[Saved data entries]
◆ ◆ ◆ ◆ ◆ ◆ ◆

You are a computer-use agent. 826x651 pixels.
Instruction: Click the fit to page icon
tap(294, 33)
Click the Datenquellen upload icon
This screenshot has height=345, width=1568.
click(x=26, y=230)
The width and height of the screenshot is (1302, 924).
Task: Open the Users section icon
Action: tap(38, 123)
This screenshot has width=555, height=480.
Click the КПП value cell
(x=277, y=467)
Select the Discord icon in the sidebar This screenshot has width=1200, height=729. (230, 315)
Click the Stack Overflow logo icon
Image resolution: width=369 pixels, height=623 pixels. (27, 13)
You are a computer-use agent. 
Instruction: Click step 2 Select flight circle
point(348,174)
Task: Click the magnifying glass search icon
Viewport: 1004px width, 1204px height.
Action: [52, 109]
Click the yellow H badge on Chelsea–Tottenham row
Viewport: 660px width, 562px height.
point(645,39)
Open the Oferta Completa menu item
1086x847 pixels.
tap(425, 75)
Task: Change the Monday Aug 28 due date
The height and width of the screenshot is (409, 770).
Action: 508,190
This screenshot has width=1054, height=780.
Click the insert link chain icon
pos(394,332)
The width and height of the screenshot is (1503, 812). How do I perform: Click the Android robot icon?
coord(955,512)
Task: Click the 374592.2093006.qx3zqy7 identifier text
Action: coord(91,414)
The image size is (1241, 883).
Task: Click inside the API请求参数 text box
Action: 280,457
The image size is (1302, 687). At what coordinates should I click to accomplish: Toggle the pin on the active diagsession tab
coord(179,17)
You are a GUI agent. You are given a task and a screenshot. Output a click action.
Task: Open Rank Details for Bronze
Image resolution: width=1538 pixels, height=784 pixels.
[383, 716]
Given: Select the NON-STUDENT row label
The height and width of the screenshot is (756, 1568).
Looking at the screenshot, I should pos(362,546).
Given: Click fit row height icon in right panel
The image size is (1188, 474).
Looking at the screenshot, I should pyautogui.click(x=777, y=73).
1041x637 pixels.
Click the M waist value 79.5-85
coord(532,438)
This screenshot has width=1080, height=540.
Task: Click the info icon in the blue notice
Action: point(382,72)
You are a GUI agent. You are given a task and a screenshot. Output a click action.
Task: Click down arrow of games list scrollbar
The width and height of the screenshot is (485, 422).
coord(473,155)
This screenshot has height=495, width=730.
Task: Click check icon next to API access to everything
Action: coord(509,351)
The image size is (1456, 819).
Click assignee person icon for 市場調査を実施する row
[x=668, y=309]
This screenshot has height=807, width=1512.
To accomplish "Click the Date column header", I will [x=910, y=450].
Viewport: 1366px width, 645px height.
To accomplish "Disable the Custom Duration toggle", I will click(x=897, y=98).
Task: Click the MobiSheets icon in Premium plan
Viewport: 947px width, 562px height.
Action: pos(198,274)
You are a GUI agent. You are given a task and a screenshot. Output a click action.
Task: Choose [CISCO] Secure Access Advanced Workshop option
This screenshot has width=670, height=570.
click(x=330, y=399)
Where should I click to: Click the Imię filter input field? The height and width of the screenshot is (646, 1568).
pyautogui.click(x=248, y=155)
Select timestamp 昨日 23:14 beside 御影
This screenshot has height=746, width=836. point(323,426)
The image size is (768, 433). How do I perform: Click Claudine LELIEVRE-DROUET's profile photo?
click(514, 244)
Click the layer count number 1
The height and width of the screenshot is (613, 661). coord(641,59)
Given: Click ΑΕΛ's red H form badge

◆ ◆ ◆ ◆ ◆ ◆ ◆

Work request: Copy out every record exactly; leave nothing out.

Completed exercise:
You are a computer-use agent. 826x651 pixels.
Instruction: Click the fit to page icon
tap(294, 33)
Click the Datenquellen upload icon
This screenshot has height=345, width=1568.
click(x=26, y=230)
The width and height of the screenshot is (1302, 924).
Task: Open the Users section icon
Action: tap(38, 123)
This screenshot has width=555, height=480.
Click the КПП value cell
(x=277, y=467)
Select the Discord icon in the sidebar This screenshot has width=1200, height=729. (230, 315)
Click the Stack Overflow logo icon
Image resolution: width=369 pixels, height=623 pixels. (27, 13)
You are a computer-use agent. 
Instruction: Click step 2 Select flight circle
point(348,174)
Task: Click the magnifying glass search icon
Viewport: 1004px width, 1204px height.
Action: [52, 109]
Click the yellow H badge on Chelsea–Tottenham row
Viewport: 660px width, 562px height.
point(645,39)
Open the Oferta Completa menu item
1086x847 pixels.
tap(425, 75)
Task: Change the Monday Aug 28 due date
The height and width of the screenshot is (409, 770).
Action: 508,190
This screenshot has width=1054, height=780.
Click the insert link chain icon
pos(394,332)
The width and height of the screenshot is (1503, 812). How do I perform: Click the Android robot icon?
coord(955,512)
Task: Click the 374592.2093006.qx3zqy7 identifier text
Action: coord(91,414)
The image size is (1241, 883).
Task: Click inside the API请求参数 text box
Action: 280,457
The image size is (1302, 687). At what coordinates should I click to accomplish: Toggle the pin on the active diagsession tab
coord(179,17)
You are a GUI agent. You are given a task and a screenshot. Output a click action.
Task: Open Rank Details for Bronze
Image resolution: width=1538 pixels, height=784 pixels.
[383, 716]
Given: Select the NON-STUDENT row label
The height and width of the screenshot is (756, 1568).
Looking at the screenshot, I should pos(362,546).
Given: Click fit row height icon in right panel
The image size is (1188, 474).
Looking at the screenshot, I should pyautogui.click(x=777, y=73).
1041x637 pixels.
Click the M waist value 79.5-85
coord(532,438)
This screenshot has width=1080, height=540.
Task: Click the info icon in the blue notice
Action: point(382,72)
You are a GUI agent. You are given a task and a screenshot. Output a click action.
Task: Click down arrow of games list scrollbar
The width and height of the screenshot is (485, 422).
coord(473,155)
This screenshot has height=495, width=730.
Task: Click check icon next to API access to everything
Action: coord(509,351)
The image size is (1456, 819).
Click assignee person icon for 市場調査を実施する row
[x=668, y=309]
This screenshot has height=807, width=1512.
To accomplish "Click the Date column header", I will [x=910, y=450].
Viewport: 1366px width, 645px height.
To accomplish "Disable the Custom Duration toggle", I will click(x=897, y=98).
Task: Click the MobiSheets icon in Premium plan
Viewport: 947px width, 562px height.
Action: pos(198,274)
You are a GUI agent. You are given a task and a screenshot. Output a click action.
Task: Choose [CISCO] Secure Access Advanced Workshop option
This screenshot has width=670, height=570.
click(x=330, y=399)
Where should I click to: Click the Imię filter input field? The height and width of the screenshot is (646, 1568).
pyautogui.click(x=248, y=155)
Select timestamp 昨日 23:14 beside 御影
This screenshot has height=746, width=836. point(323,426)
The image size is (768, 433). How do I perform: Click Claudine LELIEVRE-DROUET's profile photo?
click(514, 244)
Click the layer count number 1
The height and width of the screenshot is (613, 661). coord(641,59)
Given: Click ΑΕΛ's red H form badge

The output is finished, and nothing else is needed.